> _REQUIRED ACTION_: The data below should be copied out exactly, with its pictures omitted.

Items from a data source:
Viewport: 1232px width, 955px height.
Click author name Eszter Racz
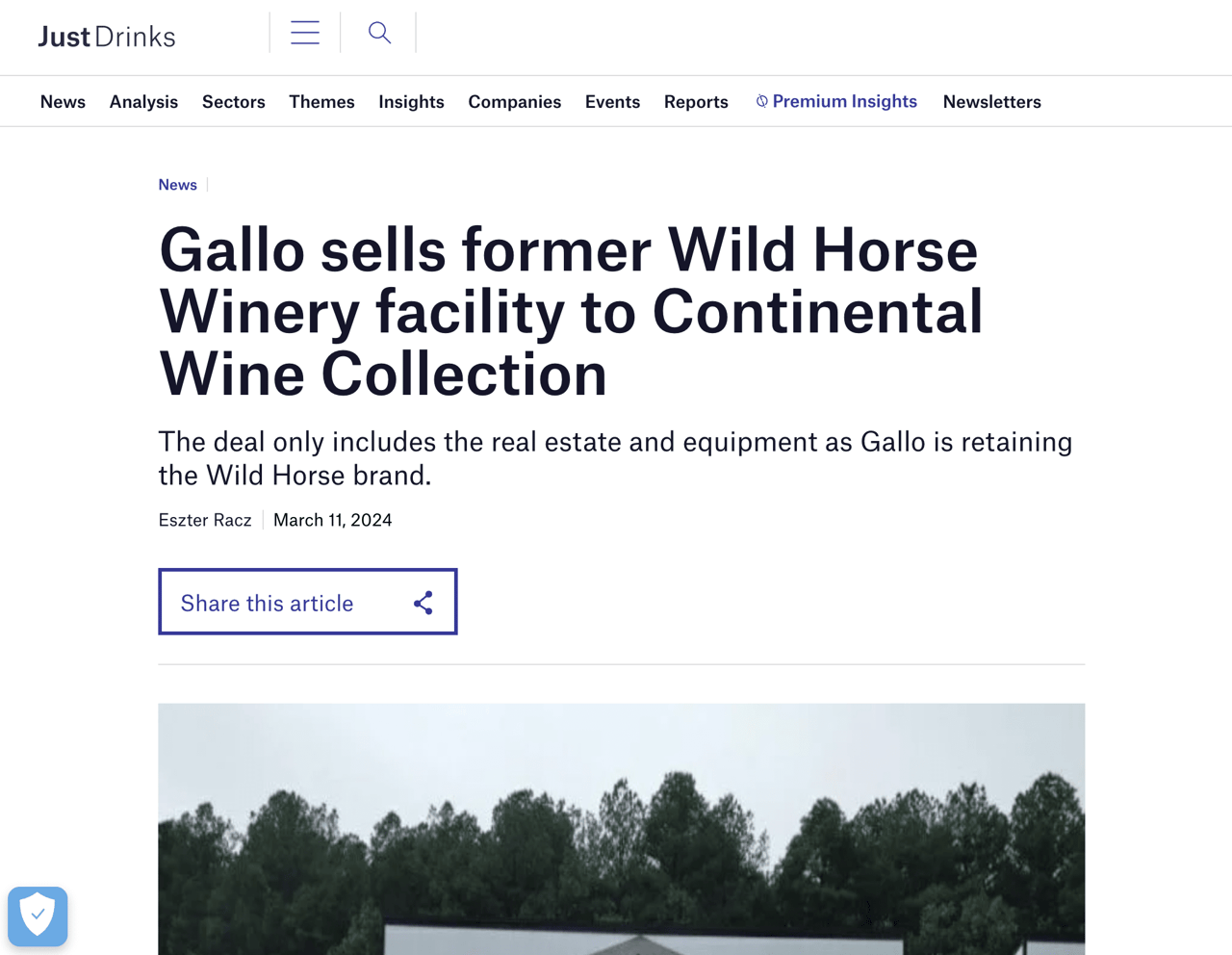point(204,520)
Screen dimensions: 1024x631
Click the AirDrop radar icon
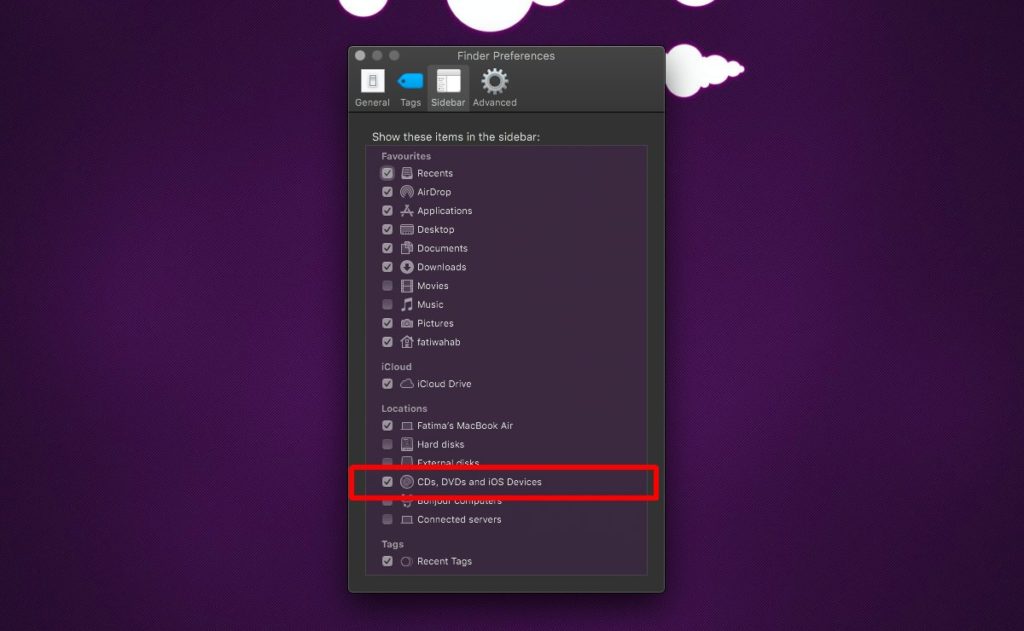click(x=407, y=191)
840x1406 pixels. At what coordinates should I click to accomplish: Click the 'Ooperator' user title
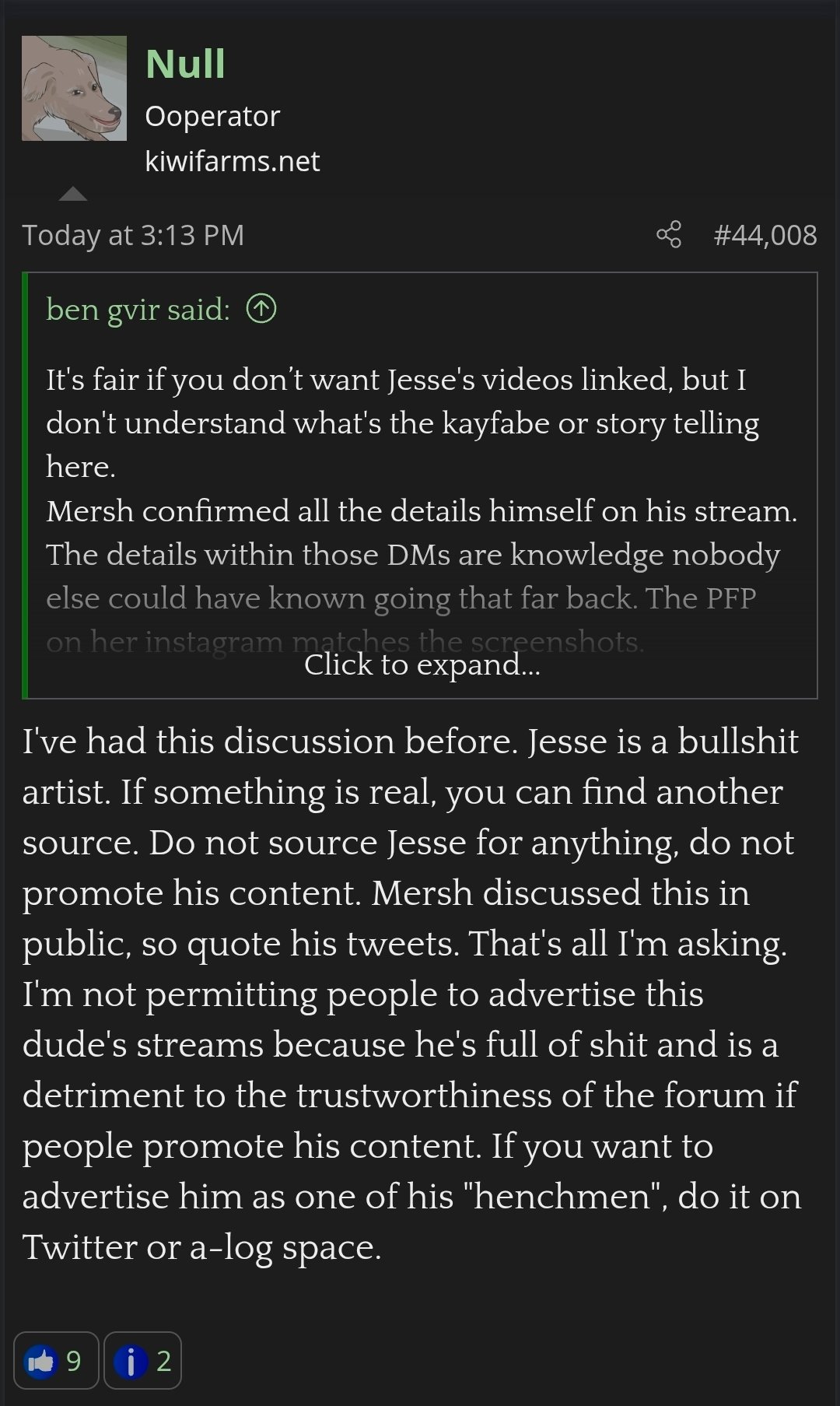pyautogui.click(x=212, y=116)
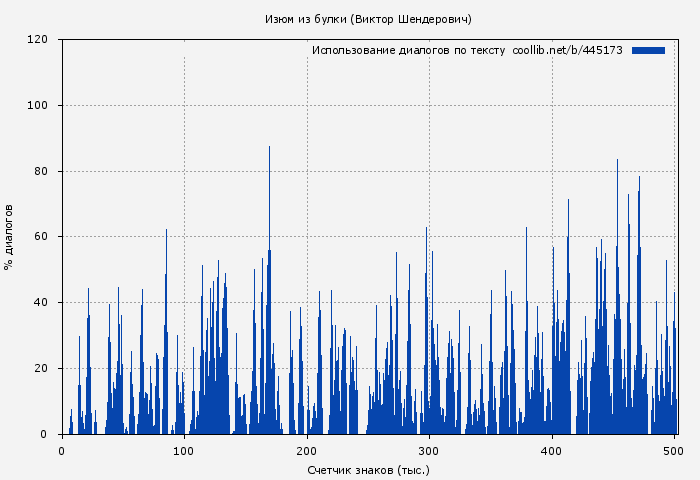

> _EXERCISE OUTPUT_:
Viewport: 1232px width, 955px height.
Click author name Eszter Racz
point(204,520)
Screen dimensions: 1024x631
Click the AirDrop radar icon
click(x=407, y=191)
840x1406 pixels. At what coordinates should I click to accomplish: Click the 'Ooperator' user title
pyautogui.click(x=212, y=116)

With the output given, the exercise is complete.